**What the task asks**
Retype all the data word for word.
= = = = = = =
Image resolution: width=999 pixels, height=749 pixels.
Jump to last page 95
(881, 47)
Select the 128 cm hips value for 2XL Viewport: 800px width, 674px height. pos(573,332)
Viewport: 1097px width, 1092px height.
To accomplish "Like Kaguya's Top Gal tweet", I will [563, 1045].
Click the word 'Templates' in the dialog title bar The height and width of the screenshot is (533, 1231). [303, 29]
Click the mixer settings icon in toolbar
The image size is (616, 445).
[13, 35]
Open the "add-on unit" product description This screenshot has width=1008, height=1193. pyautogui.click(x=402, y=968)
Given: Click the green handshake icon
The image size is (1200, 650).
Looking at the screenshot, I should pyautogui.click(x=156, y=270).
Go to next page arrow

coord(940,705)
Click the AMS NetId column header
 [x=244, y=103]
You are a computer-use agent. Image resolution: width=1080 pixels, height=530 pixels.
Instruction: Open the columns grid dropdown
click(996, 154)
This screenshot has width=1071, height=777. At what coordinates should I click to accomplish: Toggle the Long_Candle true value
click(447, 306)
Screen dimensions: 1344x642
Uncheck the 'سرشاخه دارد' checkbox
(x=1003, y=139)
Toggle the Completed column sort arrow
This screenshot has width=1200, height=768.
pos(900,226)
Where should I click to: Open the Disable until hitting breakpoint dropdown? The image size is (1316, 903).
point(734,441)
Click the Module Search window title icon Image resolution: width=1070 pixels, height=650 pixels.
= = = = = = =
**Problem solution**
Image resolution: width=999 pixels, height=749 pixels.
Jump to last page 95
(881, 47)
Select the 128 cm hips value for 2XL Viewport: 800px width, 674px height. pos(573,332)
Viewport: 1097px width, 1092px height.
To accomplish "Like Kaguya's Top Gal tweet", I will [563, 1045].
Click the word 'Templates' in the dialog title bar The height and width of the screenshot is (533, 1231). [303, 29]
Click the mixer settings icon in toolbar
The image size is (616, 445).
[13, 35]
Open the "add-on unit" product description This screenshot has width=1008, height=1193. pyautogui.click(x=402, y=968)
Given: Click the green handshake icon
The image size is (1200, 650).
Looking at the screenshot, I should pyautogui.click(x=156, y=270).
Go to next page arrow

coord(940,705)
Click the AMS NetId column header
 [x=244, y=103]
You are a computer-use agent. Image resolution: width=1080 pixels, height=530 pixels.
Instruction: Open the columns grid dropdown
click(996, 154)
This screenshot has width=1071, height=777. At what coordinates should I click to accomplish: Toggle the Long_Candle true value
click(447, 306)
Screen dimensions: 1344x642
Uncheck the 'سرشاخه دارد' checkbox
(x=1003, y=139)
Toggle the Completed column sort arrow
This screenshot has width=1200, height=768.
pos(900,226)
Where should I click to: Open the Disable until hitting breakpoint dropdown? The image size is (1316, 903).
point(734,441)
Click the Module Search window title icon Image resolution: width=1070 pixels, height=650 pixels.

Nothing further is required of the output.